Refinancings in Brooklyn
And it has "proactively" managed debt maturities, several relating to Brooklyn:
In late January, 2009, the Company secured an extension on the financing for Two MetroTech Center, a 521,000-square-foot office building at the Company's MetroTech Center corporate campus in Brooklyn. In early February, we closed a $161.9 million refinancing from Gramercy Capital Corp. and certain co-lenders on a land loan associated with our Atlantic Yards project in Brooklyn.

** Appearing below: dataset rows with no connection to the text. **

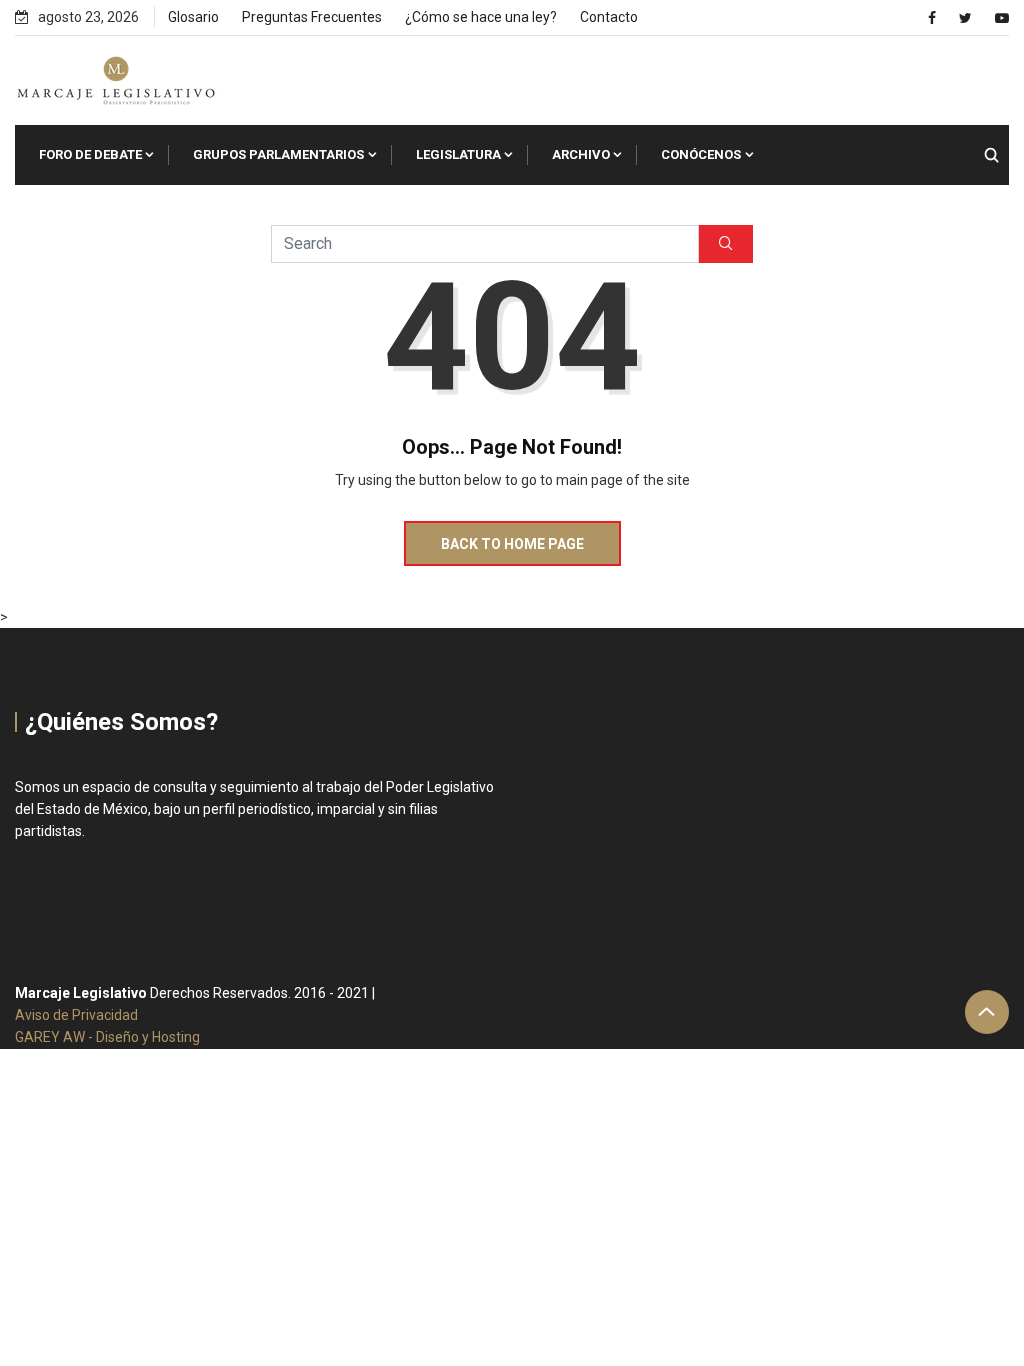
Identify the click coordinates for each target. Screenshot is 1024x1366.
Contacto (609, 17)
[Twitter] (965, 18)
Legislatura (458, 154)
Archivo (581, 154)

In mid-March, we announced an extension from JPMorgan Chase, N.A., of a credit facility related to the Nets.
80 DeKalb and Beekman
The press release suggests that the apparent halt in work at the Beekman Tower in Lower Manhattan is not related to a cutting it in half but rather to achieve savings on construction--perhaps renegotiation of contracts with contractors eager for work:
In the residential portfolio, construction continues on 80 Dekalb, a 34-story 80/20 residential tower in Brooklyn, Presidio a 161-unit adaptive re-use apartment community at the foot of the Golden Gate Bridge in San Francisco, and Beekman, a Frank Gehry-designed residential high-rise in lower Manhattan that will have approximately 900 market-rate apartments as well as a pre-K through eighth-grade school, and an ambulatory care center.
In light of economic and market conditions, including falling prices for construction, the Company has initiated a study of costs and timing for Beekman to identify possible options to achieve savings on completion of the project. Work continues at the site and both the school and ambulatory care center will open on time, as scheduled.